◆ TASK TO COMPLETE ◆
Using the data below, copy out all lines with the word "screenshot".

◆ DATA FOR PROCESSING ◆
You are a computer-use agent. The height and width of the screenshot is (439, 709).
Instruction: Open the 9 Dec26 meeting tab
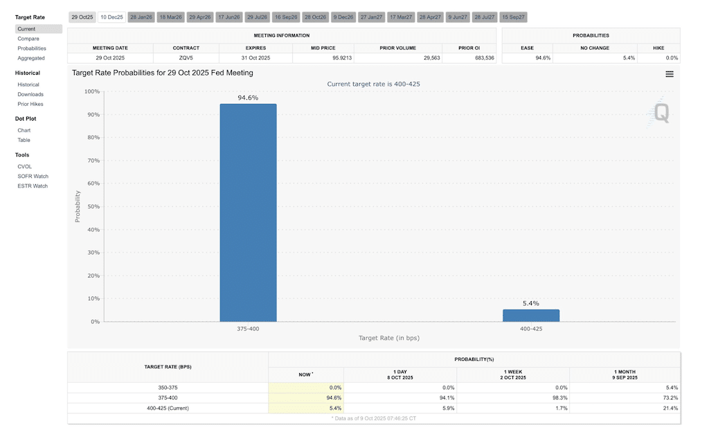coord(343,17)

--

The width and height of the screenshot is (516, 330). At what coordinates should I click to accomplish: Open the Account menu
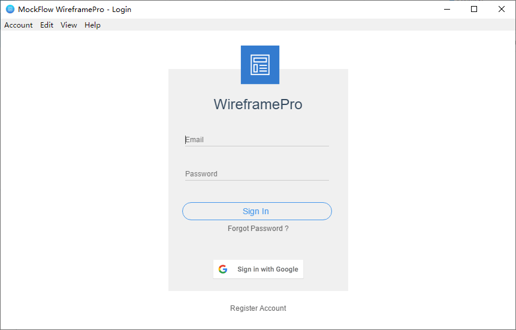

...

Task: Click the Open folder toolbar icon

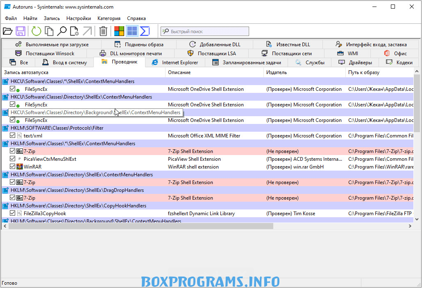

◆ ANSWER BOX ◆
You are a computer-use agent. The height and width of the screenshot is (439, 709).
The width and height of the screenshot is (516, 330). At what coordinates should I click to accomplish: Open the Account menu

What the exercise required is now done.